典型的なリスタート関数はどうせ同じ処理を行うのですからリスタート関数を作って返す関数を定義すれば良いのではないでしょうか。
(defun restarter (restart-name &rest args)
(lambda (condition)
(let ((restart (find-restart restart-name condition)))
(when restart
(apply #'invoke-restart restart args)))))
上記関数RESTARTER
さえあればリスタート関数を定義する必要はなくなります。
先の例をRESTARTER
を使う形で書き直すと以下のようになります。
(handler-bind ((error (restarter 'ignore)))
...)
Keyword symbol as a restart name.
リスタート名はシンボルである必要がありますが、それはただのIDとしてしか使われません。 なら、キーワードシンボルでも構わないとは思いませんか?

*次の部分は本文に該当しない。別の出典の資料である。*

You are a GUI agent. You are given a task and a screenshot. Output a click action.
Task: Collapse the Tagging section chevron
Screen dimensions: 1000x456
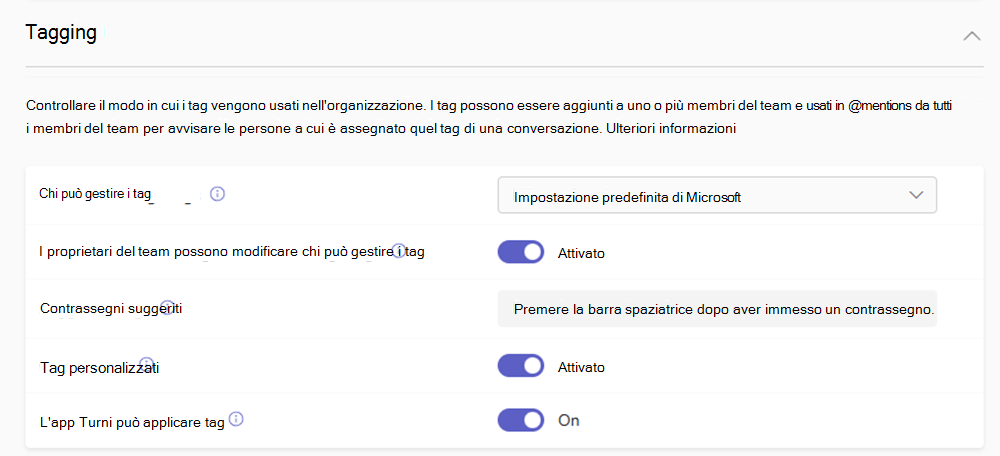click(970, 35)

キーワードシンボルを使えばパッケージからエクスポートされるシンボルを減らせます。 それはそのまま(自分を含む)エンドユーザーの学習コストの減少に直結します。
たとえばbabelのように、たとえ頻繁に使うシンボルはstring-to-octets
とoctets-to-string
の2種だとしても、パッケージからエクスポートされているシンボルが合計33個もあると、もうその時点で「うげぇ」となって学習に対するモチベーションが下がることがあるのは賢明な読者の皆様におかれましてはご承知のとおりのことと存じます。
「学習コストの減少」にはそのような心理的抵抗(苦手意識)の減少も重要であると考えます。
Common Lispの仕様がリスタートには対応するリスタート関数が定義されてあるものという設計になっているのが、ミスリーディングしているように思えます。
上に見たようにRESTARTER
関数さえあればリスタート関数群は必要ありません。
なお、賢明な読者諸兄の中にはキーワードシンボルを使うと複数の異なるライブラリ間でリスタート名の衝突が起こりうる点を懸念される御仁もいらっしゃるかもしれません。
ですがリスタートはリスタート名のみで求まるものかというとさにあらず、condition
とセットで求まるものでございます。
condition
を適切に定義すればたとえリスタート名が衝突してもリスタート節自体は適切に選択しうるものと愚考する次第でございます。
Conclusion.
muffle-warning
のようにリスタートが存在しないならprogram-error
とするようなものにも対応するためにはやはりリスタート関数自体を自前で書く必要は残りますが、それでも多くの場合はRESTARTER
関数で対応できるかと思われます。
alexandriaあたりが導入してくれると嬉しい。